[[ Recorded data open ]]

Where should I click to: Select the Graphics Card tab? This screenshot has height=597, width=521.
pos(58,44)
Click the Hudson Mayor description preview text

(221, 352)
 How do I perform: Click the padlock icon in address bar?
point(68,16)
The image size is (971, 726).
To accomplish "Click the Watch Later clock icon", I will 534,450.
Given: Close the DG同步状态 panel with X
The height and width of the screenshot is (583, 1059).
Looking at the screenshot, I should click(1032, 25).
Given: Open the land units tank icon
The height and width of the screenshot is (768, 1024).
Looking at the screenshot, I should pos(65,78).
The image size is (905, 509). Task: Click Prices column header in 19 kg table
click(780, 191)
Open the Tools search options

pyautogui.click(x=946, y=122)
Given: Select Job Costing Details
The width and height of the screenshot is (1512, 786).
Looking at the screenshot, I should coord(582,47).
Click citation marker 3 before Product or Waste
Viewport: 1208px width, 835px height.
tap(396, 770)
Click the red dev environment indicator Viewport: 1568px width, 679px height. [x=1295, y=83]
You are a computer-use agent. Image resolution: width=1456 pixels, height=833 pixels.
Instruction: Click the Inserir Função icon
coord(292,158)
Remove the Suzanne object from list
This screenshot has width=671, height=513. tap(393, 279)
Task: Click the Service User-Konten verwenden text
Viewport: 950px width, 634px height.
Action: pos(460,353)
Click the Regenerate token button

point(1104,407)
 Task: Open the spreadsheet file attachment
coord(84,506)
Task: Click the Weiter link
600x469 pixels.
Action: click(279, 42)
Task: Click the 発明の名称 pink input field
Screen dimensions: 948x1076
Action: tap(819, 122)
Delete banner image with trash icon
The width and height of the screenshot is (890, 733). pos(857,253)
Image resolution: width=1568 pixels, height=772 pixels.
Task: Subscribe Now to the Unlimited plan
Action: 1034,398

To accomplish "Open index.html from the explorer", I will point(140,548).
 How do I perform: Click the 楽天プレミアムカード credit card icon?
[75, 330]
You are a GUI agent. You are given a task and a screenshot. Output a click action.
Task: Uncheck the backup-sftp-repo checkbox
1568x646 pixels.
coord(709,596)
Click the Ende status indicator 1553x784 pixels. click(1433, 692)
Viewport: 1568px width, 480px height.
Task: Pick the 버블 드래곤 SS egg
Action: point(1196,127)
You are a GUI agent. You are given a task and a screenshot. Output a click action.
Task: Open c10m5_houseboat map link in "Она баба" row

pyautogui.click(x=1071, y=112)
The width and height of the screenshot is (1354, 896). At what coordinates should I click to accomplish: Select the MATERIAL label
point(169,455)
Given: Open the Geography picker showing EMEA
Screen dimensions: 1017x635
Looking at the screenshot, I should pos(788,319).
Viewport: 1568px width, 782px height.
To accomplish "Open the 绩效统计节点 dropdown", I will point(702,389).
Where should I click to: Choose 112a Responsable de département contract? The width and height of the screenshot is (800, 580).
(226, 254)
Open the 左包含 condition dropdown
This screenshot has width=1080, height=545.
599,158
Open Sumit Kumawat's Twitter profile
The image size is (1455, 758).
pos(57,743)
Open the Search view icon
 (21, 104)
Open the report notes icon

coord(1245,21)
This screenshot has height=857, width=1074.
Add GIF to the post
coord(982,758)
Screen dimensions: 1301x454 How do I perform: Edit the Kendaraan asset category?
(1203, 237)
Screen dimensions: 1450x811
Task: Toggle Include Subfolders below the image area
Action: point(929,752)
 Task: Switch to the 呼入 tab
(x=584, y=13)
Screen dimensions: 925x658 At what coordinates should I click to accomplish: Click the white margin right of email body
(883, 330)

[[ Recorded data closed ]]

→ What is needed:
Repeat the material, keeping every word exactly as it is.

→ Exercise output:
Where should I click to: Select the Graphics Card tab? This screenshot has height=597, width=521.
pos(58,44)
Click the Hudson Mayor description preview text

(221, 352)
 How do I perform: Click the padlock icon in address bar?
point(68,16)
The image size is (971, 726).
To accomplish "Click the Watch Later clock icon", I will 534,450.
Given: Close the DG同步状态 panel with X
The height and width of the screenshot is (583, 1059).
Looking at the screenshot, I should click(1032, 25).
Given: Open the land units tank icon
The height and width of the screenshot is (768, 1024).
Looking at the screenshot, I should pos(65,78).
The image size is (905, 509). Task: Click Prices column header in 19 kg table
click(780, 191)
Open the Tools search options

pyautogui.click(x=946, y=122)
Given: Select Job Costing Details
The width and height of the screenshot is (1512, 786).
Looking at the screenshot, I should coord(582,47).
Click citation marker 3 before Product or Waste
Viewport: 1208px width, 835px height.
tap(396, 770)
Click the red dev environment indicator Viewport: 1568px width, 679px height. [x=1295, y=83]
You are a computer-use agent. Image resolution: width=1456 pixels, height=833 pixels.
Instruction: Click the Inserir Função icon
coord(292,158)
Remove the Suzanne object from list
This screenshot has width=671, height=513. tap(393, 279)
Task: Click the Service User-Konten verwenden text
Viewport: 950px width, 634px height.
Action: pos(460,353)
Click the Regenerate token button

point(1104,407)
 Task: Open the spreadsheet file attachment
coord(84,506)
Task: Click the Weiter link
600x469 pixels.
Action: click(279, 42)
Task: Click the 発明の名称 pink input field
Screen dimensions: 948x1076
Action: tap(819, 122)
Delete banner image with trash icon
The width and height of the screenshot is (890, 733). pos(857,253)
Image resolution: width=1568 pixels, height=772 pixels.
Task: Subscribe Now to the Unlimited plan
Action: 1034,398

To accomplish "Open index.html from the explorer", I will point(140,548).
 How do I perform: Click the 楽天プレミアムカード credit card icon?
[75, 330]
You are a GUI agent. You are given a task and a screenshot. Output a click action.
Task: Uncheck the backup-sftp-repo checkbox
1568x646 pixels.
coord(709,596)
Click the Ende status indicator 1553x784 pixels. click(1433, 692)
Viewport: 1568px width, 480px height.
Task: Pick the 버블 드래곤 SS egg
Action: point(1196,127)
You are a GUI agent. You are given a task and a screenshot. Output a click action.
Task: Open c10m5_houseboat map link in "Она баба" row

pyautogui.click(x=1071, y=112)
The width and height of the screenshot is (1354, 896). At what coordinates should I click to accomplish: Select the MATERIAL label
point(169,455)
Given: Open the Geography picker showing EMEA
Screen dimensions: 1017x635
Looking at the screenshot, I should pos(788,319).
Viewport: 1568px width, 782px height.
To accomplish "Open the 绩效统计节点 dropdown", I will point(702,389).
Where should I click to: Choose 112a Responsable de département contract? The width and height of the screenshot is (800, 580).
(226, 254)
Open the 左包含 condition dropdown
This screenshot has width=1080, height=545.
599,158
Open Sumit Kumawat's Twitter profile
The image size is (1455, 758).
pos(57,743)
Open the Search view icon
 (21, 104)
Open the report notes icon

coord(1245,21)
This screenshot has height=857, width=1074.
Add GIF to the post
coord(982,758)
Screen dimensions: 1301x454 How do I perform: Edit the Kendaraan asset category?
(1203, 237)
Screen dimensions: 1450x811
Task: Toggle Include Subfolders below the image area
Action: point(929,752)
 Task: Switch to the 呼入 tab
(x=584, y=13)
Screen dimensions: 925x658 At what coordinates should I click to accomplish: Click the white margin right of email body
(883, 330)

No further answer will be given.